This week, the Ubuntu project announced that “future versions of Ubuntu Cloud will use OpenStack as a foundation technology,” apparently replacing Eucalyptus as the enabling infrastructure behind Ubuntu’s cloud capabilities. Eucalyptus does not (yet) appear to have been dropped completely, and existing deployments will definitely be supported for the next few years. But this is the latest in a series of setbacks for the platform, and it is becoming increasingly unclear whether it has a compelling future.
Version 1.0 of Eucalyptus‘ open-source cloud infrastructure solution emerged from the University of California, Santa Barbara in May 2008; it went on to power NASA’s innovative Nebula Cloud, ship globally alongside Ubuntu Linux and on Dell servers, and launch over 25,000 clouds of all sizes.
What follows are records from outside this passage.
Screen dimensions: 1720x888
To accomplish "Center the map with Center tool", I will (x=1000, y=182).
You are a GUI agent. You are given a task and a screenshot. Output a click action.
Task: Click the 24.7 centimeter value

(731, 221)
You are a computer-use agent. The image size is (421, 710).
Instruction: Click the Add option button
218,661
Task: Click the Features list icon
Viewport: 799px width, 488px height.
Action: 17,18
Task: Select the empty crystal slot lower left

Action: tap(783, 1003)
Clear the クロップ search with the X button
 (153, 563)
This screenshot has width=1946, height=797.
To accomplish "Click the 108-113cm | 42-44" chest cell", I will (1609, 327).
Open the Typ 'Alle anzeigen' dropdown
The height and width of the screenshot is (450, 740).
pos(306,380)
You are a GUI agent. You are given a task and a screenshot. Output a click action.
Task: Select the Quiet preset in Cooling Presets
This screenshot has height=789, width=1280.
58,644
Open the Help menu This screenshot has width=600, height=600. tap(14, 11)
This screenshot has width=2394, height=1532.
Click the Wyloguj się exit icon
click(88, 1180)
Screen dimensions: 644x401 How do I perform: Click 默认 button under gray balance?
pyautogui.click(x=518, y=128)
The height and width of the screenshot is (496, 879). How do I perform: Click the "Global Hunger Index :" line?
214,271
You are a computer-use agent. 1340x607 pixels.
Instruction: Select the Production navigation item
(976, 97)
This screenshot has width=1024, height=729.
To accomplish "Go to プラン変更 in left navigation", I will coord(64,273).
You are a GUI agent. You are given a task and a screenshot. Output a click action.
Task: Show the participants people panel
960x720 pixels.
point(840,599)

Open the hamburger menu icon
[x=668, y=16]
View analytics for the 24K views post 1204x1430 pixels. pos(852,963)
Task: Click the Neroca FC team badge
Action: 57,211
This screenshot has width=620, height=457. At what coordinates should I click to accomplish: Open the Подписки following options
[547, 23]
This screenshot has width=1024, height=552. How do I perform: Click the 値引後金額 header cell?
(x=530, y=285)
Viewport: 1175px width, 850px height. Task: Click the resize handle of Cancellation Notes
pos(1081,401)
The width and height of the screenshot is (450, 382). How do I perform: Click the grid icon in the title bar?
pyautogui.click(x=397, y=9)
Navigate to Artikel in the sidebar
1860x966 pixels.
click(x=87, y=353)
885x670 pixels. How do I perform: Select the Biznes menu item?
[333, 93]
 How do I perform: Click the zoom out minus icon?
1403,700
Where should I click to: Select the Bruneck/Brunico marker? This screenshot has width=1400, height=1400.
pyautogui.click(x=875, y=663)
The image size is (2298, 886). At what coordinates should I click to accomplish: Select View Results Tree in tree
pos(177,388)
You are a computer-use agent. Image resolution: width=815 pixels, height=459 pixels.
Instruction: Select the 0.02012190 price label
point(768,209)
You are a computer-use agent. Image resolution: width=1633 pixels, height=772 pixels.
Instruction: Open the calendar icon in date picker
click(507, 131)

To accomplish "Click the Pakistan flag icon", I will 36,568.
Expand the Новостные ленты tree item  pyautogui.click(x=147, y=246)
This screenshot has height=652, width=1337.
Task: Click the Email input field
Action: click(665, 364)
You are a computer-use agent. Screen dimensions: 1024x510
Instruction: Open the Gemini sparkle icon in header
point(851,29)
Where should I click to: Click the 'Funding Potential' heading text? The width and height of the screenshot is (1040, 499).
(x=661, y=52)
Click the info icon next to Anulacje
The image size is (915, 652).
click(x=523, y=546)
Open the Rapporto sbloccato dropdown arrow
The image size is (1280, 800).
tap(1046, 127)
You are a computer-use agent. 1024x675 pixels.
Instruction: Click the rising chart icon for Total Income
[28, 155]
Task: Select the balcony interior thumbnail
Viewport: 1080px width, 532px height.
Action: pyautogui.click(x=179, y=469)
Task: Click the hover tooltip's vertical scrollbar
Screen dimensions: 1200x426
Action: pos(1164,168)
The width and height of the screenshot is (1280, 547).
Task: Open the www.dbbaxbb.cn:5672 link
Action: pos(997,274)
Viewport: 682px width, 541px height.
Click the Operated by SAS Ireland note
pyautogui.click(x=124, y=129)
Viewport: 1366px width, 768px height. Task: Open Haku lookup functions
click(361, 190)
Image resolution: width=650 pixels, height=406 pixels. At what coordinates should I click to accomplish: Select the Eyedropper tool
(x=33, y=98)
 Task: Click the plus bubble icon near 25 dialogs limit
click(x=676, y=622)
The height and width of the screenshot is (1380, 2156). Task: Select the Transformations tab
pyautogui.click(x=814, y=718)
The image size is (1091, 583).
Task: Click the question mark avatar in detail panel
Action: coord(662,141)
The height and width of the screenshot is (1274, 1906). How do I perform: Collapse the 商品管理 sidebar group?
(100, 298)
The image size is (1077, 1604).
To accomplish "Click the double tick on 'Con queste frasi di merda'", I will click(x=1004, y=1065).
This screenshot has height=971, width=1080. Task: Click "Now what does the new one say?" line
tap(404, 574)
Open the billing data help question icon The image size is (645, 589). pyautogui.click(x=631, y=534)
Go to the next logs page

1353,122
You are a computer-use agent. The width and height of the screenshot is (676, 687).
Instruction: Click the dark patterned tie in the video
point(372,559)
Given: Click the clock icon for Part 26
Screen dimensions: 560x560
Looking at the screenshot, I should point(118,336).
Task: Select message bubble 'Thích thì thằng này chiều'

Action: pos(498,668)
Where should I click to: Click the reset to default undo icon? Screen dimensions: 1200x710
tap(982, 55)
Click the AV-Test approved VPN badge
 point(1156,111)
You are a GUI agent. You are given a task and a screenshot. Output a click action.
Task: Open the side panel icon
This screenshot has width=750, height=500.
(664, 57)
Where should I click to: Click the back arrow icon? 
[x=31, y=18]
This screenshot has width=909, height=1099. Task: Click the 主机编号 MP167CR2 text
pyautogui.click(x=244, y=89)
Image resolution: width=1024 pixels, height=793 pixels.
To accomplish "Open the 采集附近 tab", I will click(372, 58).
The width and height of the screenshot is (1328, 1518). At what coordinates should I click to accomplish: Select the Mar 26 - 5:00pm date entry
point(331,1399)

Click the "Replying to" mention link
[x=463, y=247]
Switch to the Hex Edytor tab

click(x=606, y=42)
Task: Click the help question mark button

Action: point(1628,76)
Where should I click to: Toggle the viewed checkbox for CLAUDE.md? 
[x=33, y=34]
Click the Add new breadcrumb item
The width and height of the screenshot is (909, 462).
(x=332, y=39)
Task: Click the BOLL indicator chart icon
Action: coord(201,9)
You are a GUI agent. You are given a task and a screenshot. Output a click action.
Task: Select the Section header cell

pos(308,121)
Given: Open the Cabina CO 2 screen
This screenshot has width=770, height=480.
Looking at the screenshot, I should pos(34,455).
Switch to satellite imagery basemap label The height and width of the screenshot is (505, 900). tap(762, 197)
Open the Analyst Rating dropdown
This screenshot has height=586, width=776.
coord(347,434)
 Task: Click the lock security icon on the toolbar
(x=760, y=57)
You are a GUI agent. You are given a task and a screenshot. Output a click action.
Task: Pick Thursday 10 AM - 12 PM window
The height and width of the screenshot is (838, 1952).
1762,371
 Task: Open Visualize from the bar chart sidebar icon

Then NASA looked elsewhere for its cloud computing solution, Ubuntu got increasingly close to OpenStack and the whole picture began to look a lot less favorable as Eucalyptus lost out again and again to OpenStack and others.
It is, however, important to distinguish the Eucalyptus project from the commercial Eucalyptus Systems. The latter sells services around the core software. That particular business — headed by former MySQL boss Marten Mickos and Eucalyptus project lead Rich Wolski — should continue to offer a viable set of services to companies requiring a cloud-computing solution, regardless of the other channels by which the project code itself may or may not be made available for download.
Eucalyptus benefited from the outset because it was designed around an API that performed almost identically to Amazon’s. Organizations were able to test applications on Eucalyptus and then push them live on Amazon Web Services, or vice versa. They could also run core applications in-house on Eucalyptus, and draw upon additional compute capacity from Amazon when required without having to invest in significant rewriting of their code. As Amazon Web Services grew in reach and ubiquity, Eucalyptus should have been well positioned to address the hybrid- and private-cloud markets.
Partnerships such as those with Ubuntu and Dell should have made Eucalyptus difficult to miss for anyone seeking their own cloud infrastructure solution, but Eucalyptus consistently failed to attract lasting and widespread attention of the sort that OpenStack did almost from the moment it launched in July of last year. OpenStack has signed up over 60 supporting companies including Microsoft, GigaSpaces and Cisco. It is replacing the code beneath the Rackspace Cloud product and powering private-cloud installations at big enterprise customers such as AT&T.
This week’s announcement sees OpenStack replace Eucalyptus as an integral of Ubuntu Cloud. Although it is made clear that Eucalyptus “will be supported by Canonical,” the announcement appears deliberately vague about how easy it will be for future customers to choose between OpenStack and Eucalyptus. OpenStack is described as a “core part,” while Eucalyptus merely “will continue to be available for download.”
Joe Panettieri of Talkin’Cloud suggests that Canonical is “trying to be tactful” in not issuing an announcement that explicitly dumps Eucalyptus in favor of OpenStack. The ambiguity, however, is not helpful. Over at CloudAve, Krishnan Subramanian describes the announcement as the finalization of Canonical’s “slow divorce” from Eucalyptus, and welcomes it as a “smart move.” At Eucalyptus Systems, CEO Mårten Mickos puts a brave face on the announcement, expressing disappointment with the decision while promising continued support for those areas of the Ubuntu codebase that Canonical is phasing out.
Smart move or not, rejection by the Ubuntu project is a clear blow to Eucalyptus’ credibility. OpenStack’s rise has been given yet another significant boost, and the Eucalyptus project must surely be left wondering where its future might lie. Is it worth continuing to develop code for a shrinking niche market, or is there more value to be gained in porting the best of Eucalyptus’ ideas to OpenStack? Eucalyptus is used today by big customers like Puma, and much rests on whether or not Mickos and his team can persuade those customers to stick with the company. Whether as a provider of professional services around Eucalyptus or as a competitor to OpenStack’s Cloud Builders, there will still be plenty of work for Eucalyptus Systems to do, even if it makes the brave — but painful — decision to let its own baby fade into cloud-computing history.